Nie mogłam przejść obojętnie obok najnowszej książki V.C. Andrews, zważywszy na fakt, że bardzo lubię serię Kwiaty na poddaszu i Rodzina Casteel. Z niecierpliwością doczekałam premiery i pogrążyłam się w lekturze, licząc na emocje znane mi z powyższych książek. Mroczny klimat, tajemnica, wyraziści bohaterowie, demoniczny czarny charakter, nieoczekiwane koleje losu - do tego przyzwyczaiły mnie poprzednie sagi Andrews. Cóż...

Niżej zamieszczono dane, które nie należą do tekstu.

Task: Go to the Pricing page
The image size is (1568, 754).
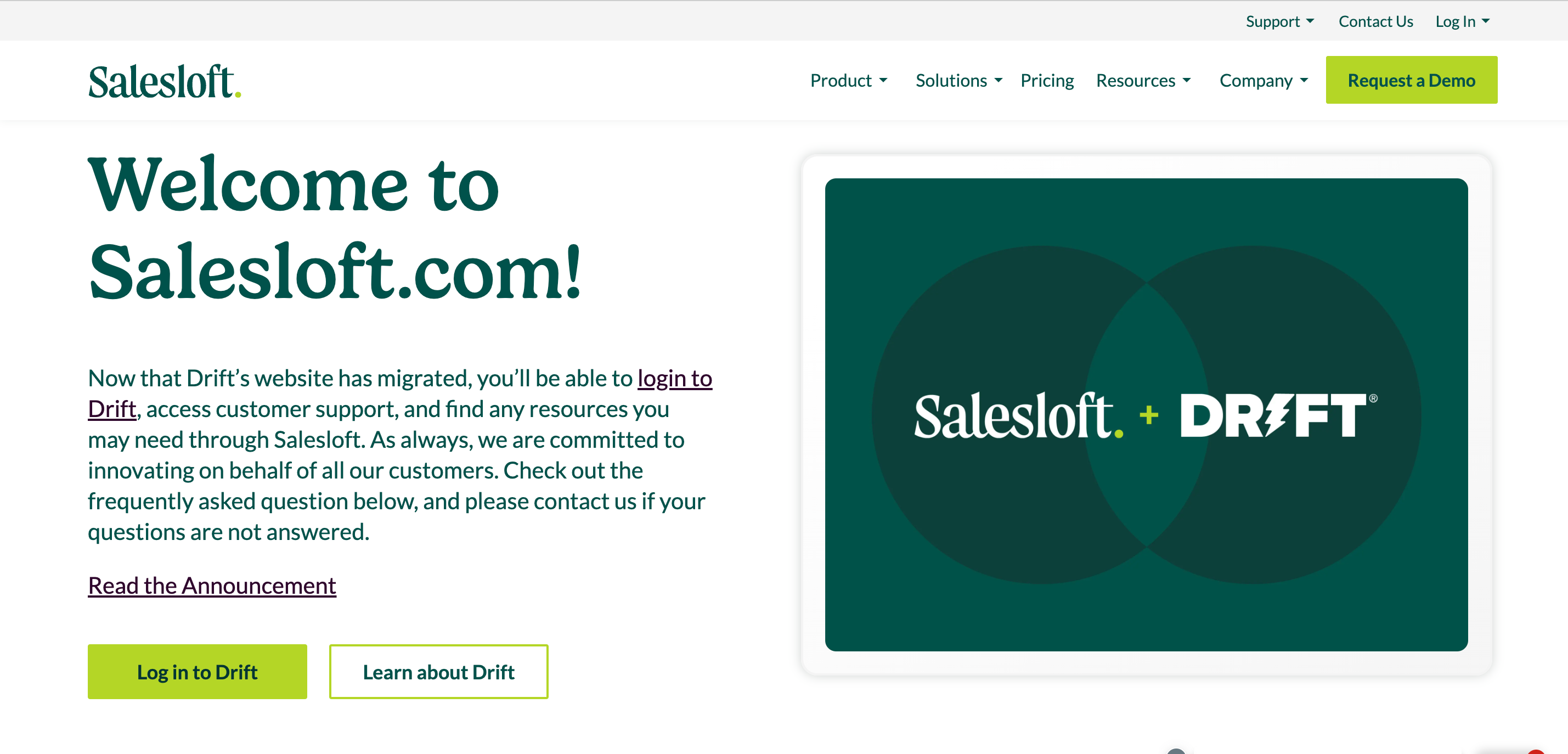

Fabuła tej książki opiera się na czytaniu pamiętnika i odkrywaniu losów uwięzionych przed laty dzieci. Z przykrością stwierdzam, że Pamiętnik Christophera to tak zwany odgrzewany kotlet. Jest to powtórzenie części pierwszego tomu Kwiatów na poddaszu - z perspektywy Christophera.
To niesamowicie irytująca książka, ze względu na powtórzenie dobrze znanej historii, ale też z uwagi na styl autora pamiętnika: zbyt górnolotny jak na trzynastolatka.
Szkoda czasu na lekturę. Nie widzę sensu wydawania takich książek. To pierwszy tom nowej sagi; na tym etapie kończę przygodę z wynaturzeniami Christophera.